Nurse practitioners, physician assistants, athletic trainers, speech language pathologists, behavioral health sciences and public health graduate students all participated in the simulation. Before entering the Events Center, graduate students were briefed that there had been a simulated mass shooting at a CBU volleyball game and that fans were exposed to anthrax.
CBU graduate students were expected to collaborate with one another to provide disaster relief to victims.
“As nurse practitioners, we are triaging patients and checking if they need immediate attention and making sure our resources go to the appropriate patients that need response first,” said Genevieve Monge, nurse practitioner graduate student.
Each victim in the simulation wore a triage identification card around his or her neck identifying the medical condition of the “patient” so the healthcare students could note assessment of injuries.
Patients were sent to one of four triage tarps set up in the simulation: green, yellow, red or black. Patients that could wait for treatment were sent to the green tarp, then patients needing attention would be sent to the yellow or red tarp depending on severity. The black tarp represented those who had died in the simulatuon attack.
Ryan Lehfeldt, junior film studies major, was one of the actors who “died” during the simulation. He works on campus as a standardized patient in the School of Nursing and off campus as an actor. Lehfeldt said he was inspired to participate as an actor in the simulation to have an impact on the healthcare students preparing to serve their community.
“A scenario like this made me realize that things can change in an instant,” Lehfeldt said. “My scenario, hopefully, helped someone prepare for a real-life situation.”

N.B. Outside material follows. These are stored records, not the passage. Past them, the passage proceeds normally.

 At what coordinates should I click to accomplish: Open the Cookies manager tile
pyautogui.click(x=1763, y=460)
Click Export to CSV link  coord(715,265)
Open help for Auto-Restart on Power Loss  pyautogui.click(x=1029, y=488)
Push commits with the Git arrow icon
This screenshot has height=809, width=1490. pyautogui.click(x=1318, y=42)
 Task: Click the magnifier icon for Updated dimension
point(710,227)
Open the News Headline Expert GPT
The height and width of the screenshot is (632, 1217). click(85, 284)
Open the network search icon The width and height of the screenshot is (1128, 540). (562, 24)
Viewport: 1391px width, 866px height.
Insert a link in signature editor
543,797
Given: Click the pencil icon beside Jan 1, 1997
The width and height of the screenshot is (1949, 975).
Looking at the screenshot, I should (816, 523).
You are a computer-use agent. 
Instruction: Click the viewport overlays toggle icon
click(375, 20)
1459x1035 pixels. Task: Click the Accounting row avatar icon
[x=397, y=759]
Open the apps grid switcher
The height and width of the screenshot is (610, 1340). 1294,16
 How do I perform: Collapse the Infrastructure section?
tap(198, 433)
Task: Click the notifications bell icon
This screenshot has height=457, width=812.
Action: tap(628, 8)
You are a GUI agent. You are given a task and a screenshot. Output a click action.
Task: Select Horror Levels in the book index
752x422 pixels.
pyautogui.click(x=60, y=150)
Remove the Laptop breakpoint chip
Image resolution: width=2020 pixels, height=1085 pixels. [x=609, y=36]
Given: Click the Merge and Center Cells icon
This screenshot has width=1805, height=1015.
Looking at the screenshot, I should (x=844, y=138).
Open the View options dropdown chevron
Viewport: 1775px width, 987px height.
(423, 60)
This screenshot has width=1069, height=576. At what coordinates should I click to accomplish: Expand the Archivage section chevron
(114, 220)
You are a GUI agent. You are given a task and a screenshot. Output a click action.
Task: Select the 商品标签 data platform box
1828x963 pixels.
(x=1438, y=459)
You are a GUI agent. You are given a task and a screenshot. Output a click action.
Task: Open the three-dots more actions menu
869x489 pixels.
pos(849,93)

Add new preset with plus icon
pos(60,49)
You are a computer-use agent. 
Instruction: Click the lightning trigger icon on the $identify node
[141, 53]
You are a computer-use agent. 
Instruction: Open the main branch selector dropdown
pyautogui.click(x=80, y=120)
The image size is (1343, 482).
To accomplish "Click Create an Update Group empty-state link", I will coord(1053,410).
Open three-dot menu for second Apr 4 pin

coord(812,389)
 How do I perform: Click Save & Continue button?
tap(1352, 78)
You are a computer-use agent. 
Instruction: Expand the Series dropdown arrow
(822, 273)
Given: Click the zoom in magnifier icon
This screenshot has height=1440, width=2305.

The disaster relief situation lasted for 40 minutes, completing Phase 1 of the simulation.
For Phase Two, the graduate students entered debriefing groups where they heard from family members of those that had “died.”
In the debriefing session, public health, behavioral science and speech language pathologist students were able to take the lead in developing a community family plan to recovery.
“We want (the students) to have compassion and empathy, and realize that after all of this is over, there is still a lot of damage to be repaired,” said Dr. Dayna Herrera, department chair of inter-professional education (IPE) in the CBU School of Nursing.
Herrera took the lead on planning this simulation. It was designed to promote inter-professional collaboration between graduate students and is the third and final course of required IPE curriculum for CBU healthcare graduate students.
“The university is doing a fantastic job at training us, preparing us for real-life and (teaching us) how to think through chaotic situations methodically,” Monge said.
This is the second year the university has hosted the disaster simulation and more than 400 actors, students and faculty participated.
“This is definitely a very valuable experience. (The simulation) is definitely getting much larger, more organized and more like real-life each time,” Monge said.
Next year, the simulation is projected to expand and incorporate social work and emergency medical technician programs.